Ils produisent, réparent, transforment et transmettent des savoir-faire essentiels à l’économie locale, mais peinent encore à faire entendre leurs besoins. Dans les Plateaux, la nouvelle équipe de la Chambre régionale de métiers a pour mission de transformer cette diversité professionnelle en une voix plus structurée auprès des pouvoirs publics.
Le nouveau bureau de la Chambre régionale de métiers des Plateaux a été installé récemment à Atakpamé. Composée de douze membres, dont six femmes, l’équipe est dirigée par Adjibogou Ayédjo pour un mandat de quatre ans renouvelable une fois.

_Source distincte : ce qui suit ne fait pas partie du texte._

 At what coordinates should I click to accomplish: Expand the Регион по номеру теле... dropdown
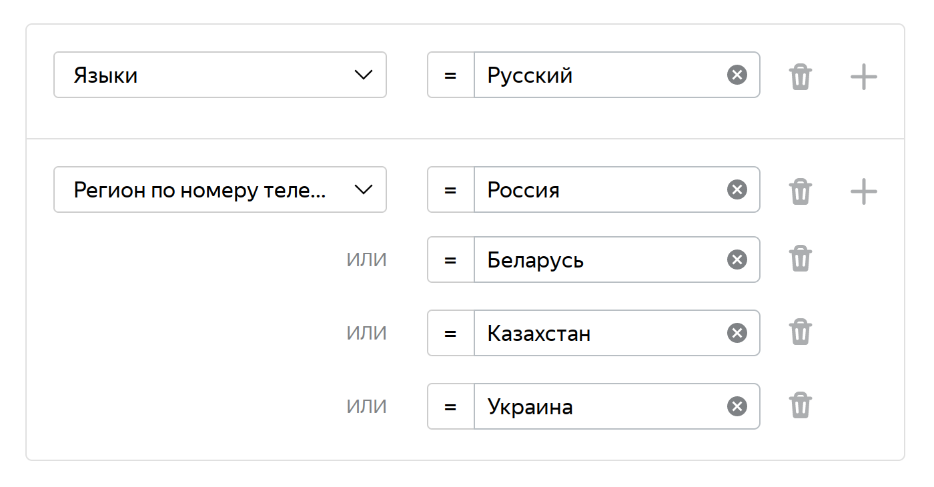tap(220, 189)
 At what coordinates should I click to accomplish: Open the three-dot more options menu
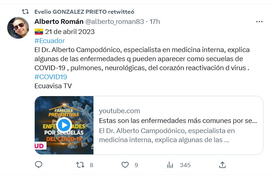[259, 22]
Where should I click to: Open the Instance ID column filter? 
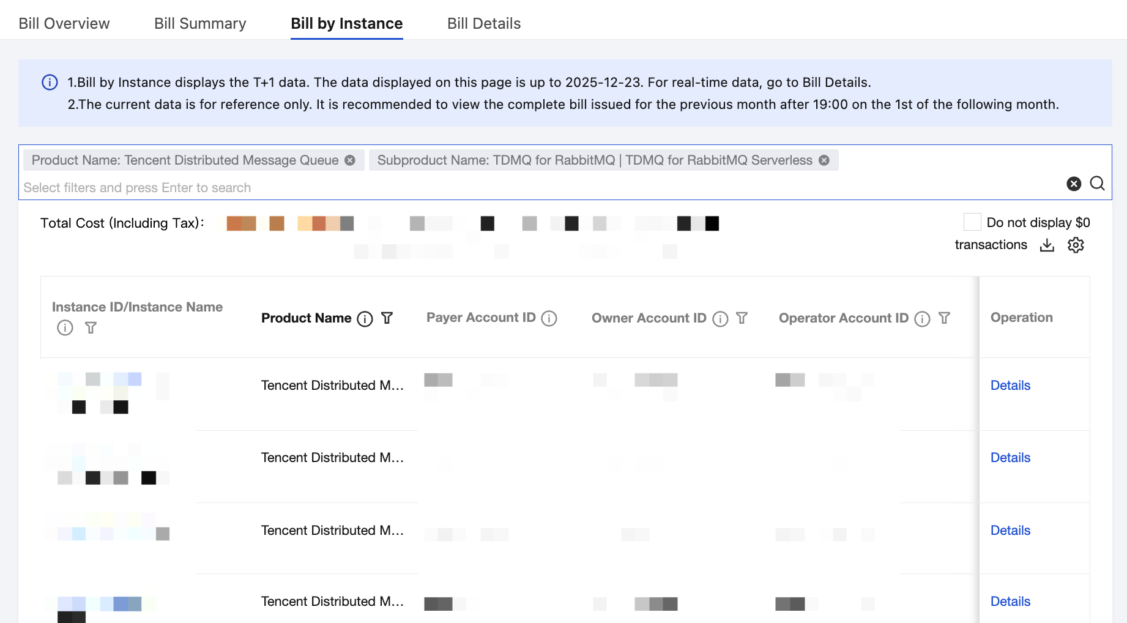click(91, 328)
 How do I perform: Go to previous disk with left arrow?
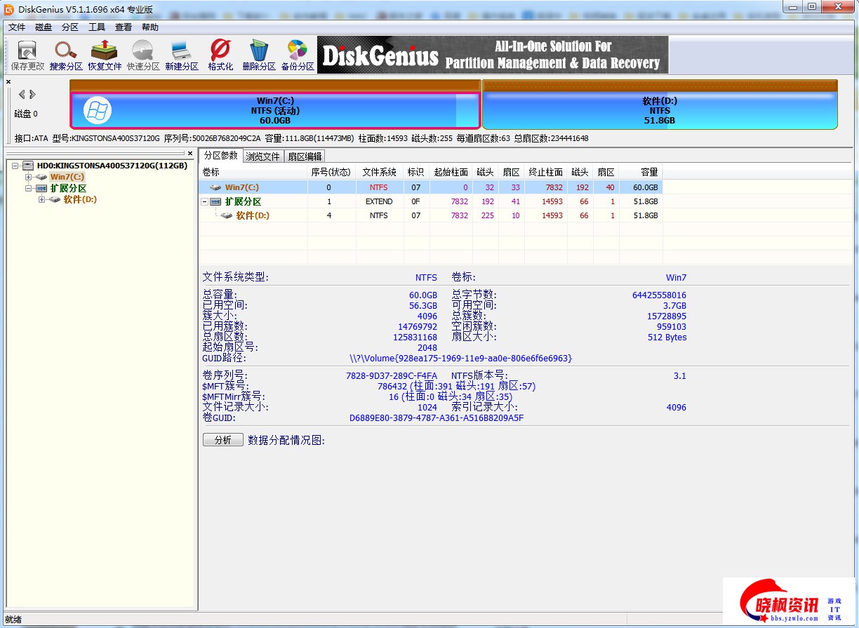[x=22, y=95]
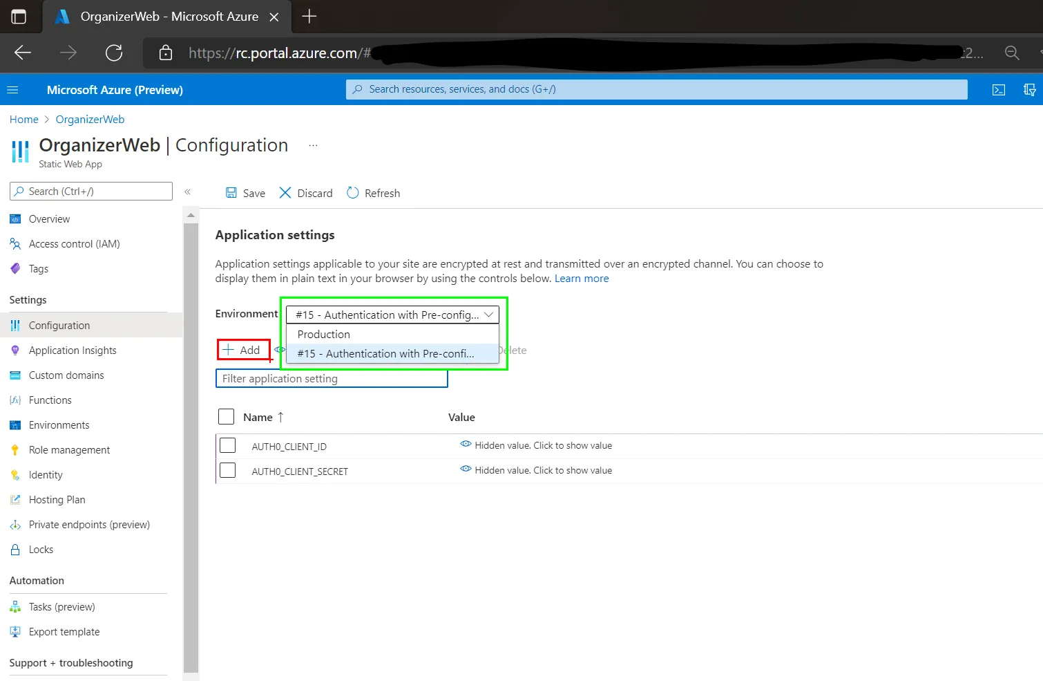Check the AUTH0_CLIENT_ID checkbox

pyautogui.click(x=227, y=445)
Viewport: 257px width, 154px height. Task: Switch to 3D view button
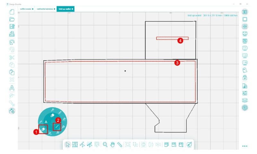(245, 12)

Au-delà de cette installation, l’enjeu est de mieux organiser la représentation d’un secteur qui regroupe de nombreux métiers et joue un rôle important dans l’activité économique régionale.
Porter les besoins du terrain
La nouvelle équipe devra défendre les intérêts des artisans auprès des autorités publiques et des institutions régionales. Elle sera notamment attendue sur les questions de formation, d’accès aux équipements, de financement et d’amélioration des conditions de travail.
La Chambre devra aussi servir d’intermédiaire entre les professionnels et les pouvoirs publics, afin que les décisions concernant le secteur tiennent davantage compte des réalités vécues dans les ateliers et les unités de production.
Une gouvernance plus représentative
La présence de six femmes au sein du bureau constitue l’un des traits marquants de cette nouvelle équipe. Elle reflète la place importante occupée par les artisanes dans plusieurs branches d’activité de la région.
Pour le gouverneur des Plateaux, le général de brigade Dadja Maganawé, les élus devront rester à l’écoute de leurs pairs et défendre leurs préoccupations avec constance. Il a également salué le rôle de l’artisanat dans la préservation du patrimoine économique et culturel.
Faire de la Chambre un véritable relais économique
Le nouveau président, Adjibogou Ayédjo, a appelé les artisans à la rigueur et au travail afin de renforcer le rayonnement du secteur.
Le principal défi sera désormais de faire de la Chambre régionale de métiers une structure réellement utile aux professionnels. Sa crédibilité se mesurera moins au nombre de réunions tenues qu’à sa capacité à obtenir des réponses concrètes aux difficultés rencontrées par les artisans et à mieux intégrer leurs activités aux politiques de développement régional.